Vor Drohnen versteckt: Bin Laden tarnte sich mit Cowboy-Hut
Aktualisiert

Vor Drohnen verstecktBin Laden tarnte sich mit Cowboy-Hut

Ein Geheimbericht enthüllt neue Details über die Tötung Bin Ladens. Demnach ist der Al-Kaida-Chef einmal fast aufgeflogen – weil er zu schnell fuhr. Das US-Kommando hielt er zunächst für ein Gewitter.

von
kri

Anfang Jahr hat Pakistan seinen offiziellen Untersuchungsbericht über die Umstände des gewaltsamen Todes von Osama Bin Laden in seiner Villa in Abbottabad fertiggestellt. Er wurde unter Verschluss gehalten, doch Al Jazeera hat nun eine Kopie des 337 Seiten umfassenden Dokuments veröffentlicht. Hier die interessantesten Details, die unter anderem aus über 200 Zeugenaussagen hervorgehen, darunter von Familienangehörigen des Al-Kaida-Chefs.

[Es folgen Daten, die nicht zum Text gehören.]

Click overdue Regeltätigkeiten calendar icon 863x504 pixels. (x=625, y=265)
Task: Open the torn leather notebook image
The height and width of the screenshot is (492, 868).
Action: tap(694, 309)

Ein Verwandter Bin Ladens gab zu Protokoll, dass sich Bin Laden oft einen Cowboyhut aufsetzte, wenn er sich draussen auf seinem Anwesen bewegte. Damit wollte er verhindern, dass ihn amerikanische Drohnen von oben entdecken. Sein Instinkt war richtig: Trotz monatelanger Überwachung verfügten die USA bis zum Schluss über keinen Bildbeweis, dass sich der Gesuchte tatsächlich in dem verdächtigen Anwesen aufhielt.

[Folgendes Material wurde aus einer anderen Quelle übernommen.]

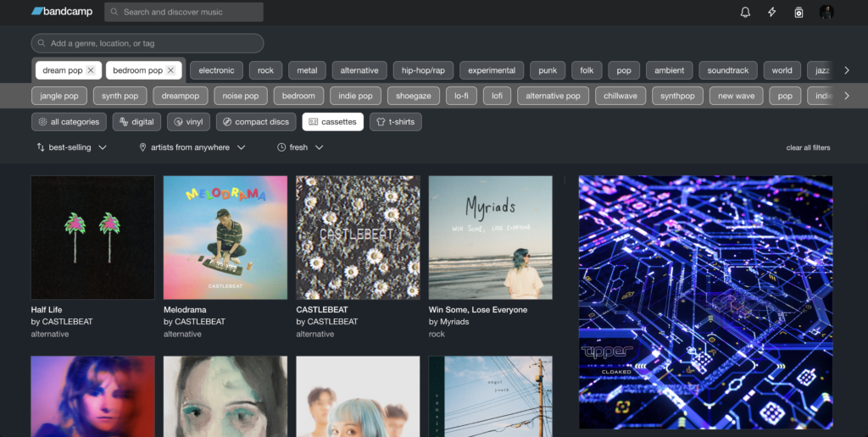The image size is (868, 437).
Task: Remove the dream pop tag
Action: pos(91,70)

Wegen überhöhter Geschwindigkeit angehalten

Dass Bin Laden all die Jahre unerkannt in Abbottabad leben konnte, mutet noch immer unglaublich an. Die pakistanische Armee betreibt in der Stadt eine Eliteakademie. Einmal ist es eng geworden: 2002 oder 2003 war der Al-Kaida-Chef mit seinem Bodyguard Ibrahim al-Kuwaiti und dessen Frau Mariam im Auto unterwegs zu einem Markt. Wer fuhr, ist unklar. Aber offenbar wurde das Fahrzeug wegen überhöhter Geschwindigkeit von der Polizei angehalten. In den Worten Mariams hatte Bin Laden die Angelegenheit «rasch erledigt». Das heisst vermutlich, dass sich ein einfacher Verkehrspolizist vom damals meistgesuchten Mann der Welt bestechen liess.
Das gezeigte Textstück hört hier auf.